Patent Description:
In particular, the present invention relates to a structure for the stabilization and/or consolidation of slopes of the type comprising a substantially St-Andrew's cross-shaped frame for the retaining means.

Structures for the stabilization and/or consolidation of slopes comprising a substantially St-Andrew's cross-shaped frame for the retaining means (such structures being also called "umbrella-like" structures) are known in the state of the art.

A structure of this type is described, for example, in document <CIT>.

In general, an "umbrella-like" structure for the stabilization and/or consolidation of slopes comprises a rigid frame consisting of a plurality of arms extending radially from a central point and lying substantially on the same plane, retaining means arranged on said frame and consisting, for example, of a metal netting and a central rod, which at a first end is connected to the frame at said central point from which the arms extend, and at a second end is anchored to the ground. Each frame arm can further be connected to the main rod by means of a metal tie-rod.

The main problem encountered when using structures of the type described above is that installation thereof is complex and takes relatively long time.

Indeed, it has to be considered that the surface over which the retaining means extend may have remarkable size, even in the order of <NUM> x <NUM>.

Accordingly, the bars forming the frame arms as well as the central rod have a significant size (and therefore also a remarkable weight).

It should also be considered that such structures usually have to be installed in locations that are difficult to access, such as at high altitudes, and on slopes with even steep inclines. Said locations may, moreover, be very distant from production sites.

Given their large size, structures of the type described above cannot be assembled at the production site and then transported (already assembled) to the installation site, which means that they must be assembled directly at or near the installation site.

Assembly at the installation site can often be time-consuming and labor-intensive and, more importantly, requires the presence of trained personnel on site.

In order to propose a solution for the problems set forth above, "umbrella-like" structures for the stabilization and/or consolidation of slopes have been developed, whose frame arms are rotatably connected to the central rod.

Thanks to this rotatable connection, the frame arms are movable from a first, rest configuration, in which they are folded and arranged in a direction substantially parallel to the central rod, to a second, operating configuration, in which they are deployed and arranged on a plane substantially perpendicular to the central rod.

In this way, the structure can be pre-assembled at the production site and can be stowed away and subsequently transported to the installation site with the frame arms in the first, rest configuration; once the installation site has been reached, the frame arms are brought to the second, operating configuration.

As a result, the operations to be carried out at the installation site are remarkably simplified. Examples of structures for the stabilization and/or consolidation of slopes having a construction of the type described above can be found in documents <CIT> and <CIT>.

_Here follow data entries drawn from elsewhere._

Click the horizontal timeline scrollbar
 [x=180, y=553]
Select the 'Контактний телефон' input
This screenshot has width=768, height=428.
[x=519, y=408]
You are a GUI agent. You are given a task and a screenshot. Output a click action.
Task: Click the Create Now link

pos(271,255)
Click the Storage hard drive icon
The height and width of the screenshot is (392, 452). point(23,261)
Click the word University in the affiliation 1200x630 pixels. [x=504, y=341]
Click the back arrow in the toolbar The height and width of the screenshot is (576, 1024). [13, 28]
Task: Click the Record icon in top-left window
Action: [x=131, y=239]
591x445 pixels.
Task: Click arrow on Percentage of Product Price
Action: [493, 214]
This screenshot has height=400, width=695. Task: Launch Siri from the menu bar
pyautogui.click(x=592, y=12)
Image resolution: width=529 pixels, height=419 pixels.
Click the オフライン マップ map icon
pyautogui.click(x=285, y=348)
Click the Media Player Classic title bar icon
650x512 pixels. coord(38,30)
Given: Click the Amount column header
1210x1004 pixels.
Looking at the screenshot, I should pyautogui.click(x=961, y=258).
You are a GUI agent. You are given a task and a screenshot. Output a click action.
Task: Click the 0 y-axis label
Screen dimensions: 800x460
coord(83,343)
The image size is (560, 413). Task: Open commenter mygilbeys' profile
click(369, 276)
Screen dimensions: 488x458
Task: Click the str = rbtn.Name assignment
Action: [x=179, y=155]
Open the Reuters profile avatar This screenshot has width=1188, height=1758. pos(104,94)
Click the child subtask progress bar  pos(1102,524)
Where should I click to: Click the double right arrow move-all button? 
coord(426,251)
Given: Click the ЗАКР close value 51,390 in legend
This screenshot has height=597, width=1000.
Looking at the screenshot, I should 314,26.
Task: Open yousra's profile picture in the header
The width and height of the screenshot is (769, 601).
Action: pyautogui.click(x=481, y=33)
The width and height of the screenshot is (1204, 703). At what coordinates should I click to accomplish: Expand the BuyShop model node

However, also the structures of this type are not free from drawbacks.

In particular, such structures cannot provide satisfactory resistance both to loads oriented perpendicularly to the retaining surface defined by the frame arms and to loads oriented on the plane of the retaining surface defined by the frame arms.

<CIT> discloses a structure for the stabilization and/or consolidation of a slope, comprising a rigid frame, a retaining net mounted on said frame, and an anchoring rod, a first end of which is connected to said frame and a second, opposite end of which is intended to be immersed in the ground of the slope. The rigid frame comprises a pair of first frame arms and a pair of second frame arms, the retaining net being fixed to the first and second frame arms. The first frame arms are rigidly connected together to form a first frame element and the second frame arms are rigidly connected together to form a second frame element, the first frame element being pivotable relative to the second frame element.

The main object of the present invention is therefore to overcome the limitations of prior art by providing a structure for the stabilization and/or consolidation of slopes which combines the capability of pre-assembling the structure at the production site and high performance in terms of strength and resistance to the loads to which said structure is exposed, irrespective of the direction of said loads.

This and other objects are achieved with a structure for the stabilization and/or consolidation of slopes as claimed in the appended claims.

According to the invention as defined in claim <NUM>, the frame of the structure for the stabilization and/or consolidation of slopes comprises a central beam provided with a seat for the anchoring rod, a first frame part comprising a first plate to which first frame arms are rigidly connected, and a second frame part comprising a second plate to which second frame arms are rigidly connected, the first plate of the first frame part and the second plate of the second frame part being connected to opposite sides of the central beam by means of respective hinges.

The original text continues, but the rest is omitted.